▶ Task description: Convert the lines between the one containing "686x400 pixels. At" and the one containing "This screenshot has width=527, height=296.", inclusive, into a Markdown table with the columns No. and Text. Skip blank lines and omit the pictures.

▶ Dataset records:
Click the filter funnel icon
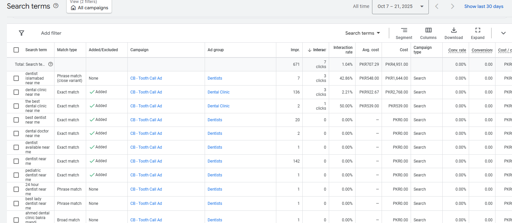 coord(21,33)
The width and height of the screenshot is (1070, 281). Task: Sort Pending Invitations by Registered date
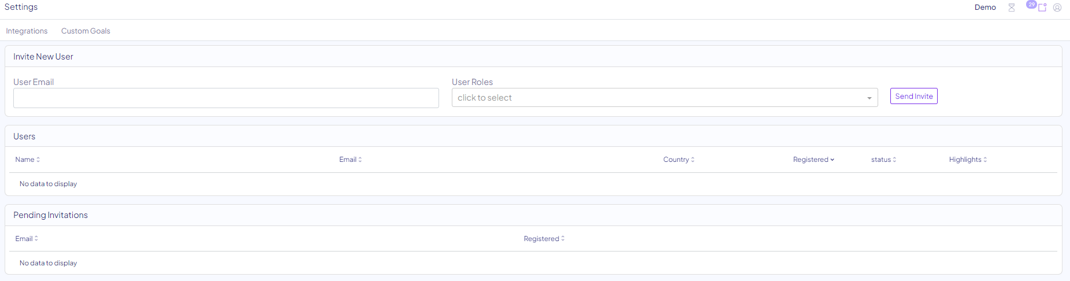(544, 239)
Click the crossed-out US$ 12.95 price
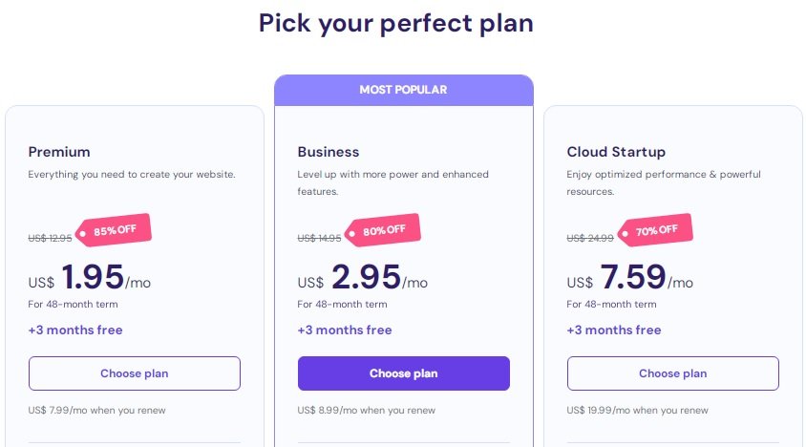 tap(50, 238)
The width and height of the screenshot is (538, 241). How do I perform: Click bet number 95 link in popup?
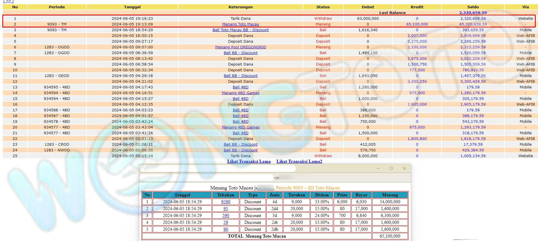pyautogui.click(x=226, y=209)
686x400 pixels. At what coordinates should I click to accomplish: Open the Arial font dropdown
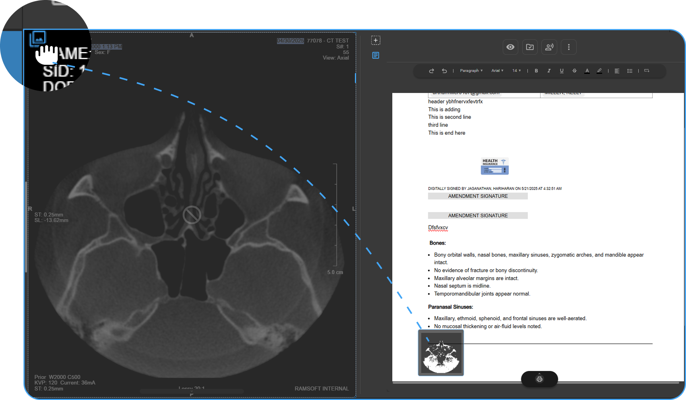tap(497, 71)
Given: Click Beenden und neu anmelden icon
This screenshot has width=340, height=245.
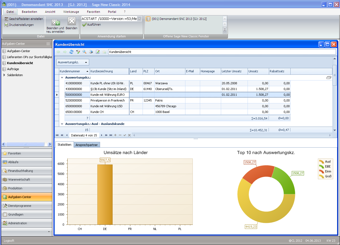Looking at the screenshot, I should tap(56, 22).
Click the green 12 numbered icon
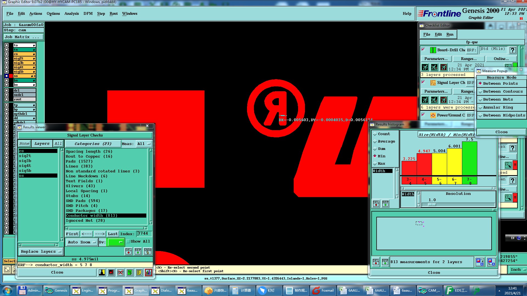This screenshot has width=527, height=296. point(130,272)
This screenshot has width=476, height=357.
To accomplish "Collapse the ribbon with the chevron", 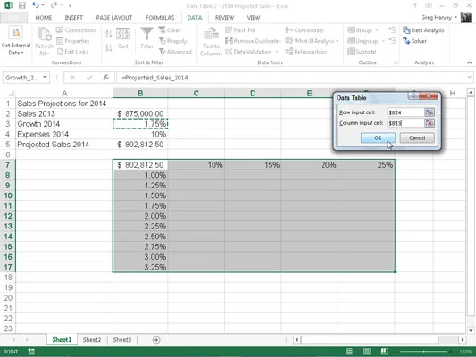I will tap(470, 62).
==
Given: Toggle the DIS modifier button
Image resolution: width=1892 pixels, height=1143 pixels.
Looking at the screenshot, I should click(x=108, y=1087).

▶ Solution for this exercise:
| No. | Text |
|---|---|
| 1 | 686x400 pixels. At what coordinates should I click to accomplish: Open the Arial font dropdown |
| 2 | tap(497, 71) |
| 3 | Given: Click Beenden und neu anmelden icon |
| 4 | This screenshot has width=340, height=245. |
| 5 | Looking at the screenshot, I should tap(56, 22). |
| 6 | Click the green 12 numbered icon |
| 7 | This screenshot has width=527, height=296. point(130,272) |